Però, il cristianesimo seppe reagire assai meglio a questa barbara usanza. A questo proposito un’antropologa, Carla Pasquinelli parla di una «africanizzazione dell’Islam», per cui esso si è mostrato «più tollerante nei confronti delle mutilazioni dei genitali femminili, che invece sono state più contrastate da parte cristiana, venutasi spesso a trovare in aperto conflitto con le culture locali».

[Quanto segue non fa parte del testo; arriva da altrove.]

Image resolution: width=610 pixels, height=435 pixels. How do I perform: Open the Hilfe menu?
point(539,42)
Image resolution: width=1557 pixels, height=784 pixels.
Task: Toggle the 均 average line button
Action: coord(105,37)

Quello che l’Occidente può fare

Saprà l’islam proseguire sulla strada della progressiva valorizzazione della donna, come i segni confortanti di cui abbiamo parlato lasciano sperare? Al di là della questione dei talebani, è questo sviluppo culturale che sarà decisivo, per l’Afghanistan come per tutto il mondo islamico.

Ci si può chiedere come l’Occidente possa contribuire a questa maturazione. Non certo con le occupazioni militari, ma creando un confronto su alcune delle divergenze più profonde che, sul problema della donna, lo dividono dall’islam. Questo però significa, in una certa misura, rimetterci in discussione. Per fare solo un esempio, la risposta più adeguata della nostra cultura all’enfasi esasperata del mondo islamico sul nascondimento del corpo femminile non può essere l’irrisione, ma dovrebbe passare da una seria riflessione sull’autentico senso del pudore, che porti alla sua riscoperta come custodia dell’anima, prima che del corpo, contro uno stile consumistico, diffuso nelle nostre società “emancipate”, che tende a trasformare in spettacolo il mistero delle persone e in oggetto il corpo femminile…

Sul modo vedere la donna una lunga strada attende l’islam. Ma sarebbe bene chiederci se noi siamo davvero arrivati.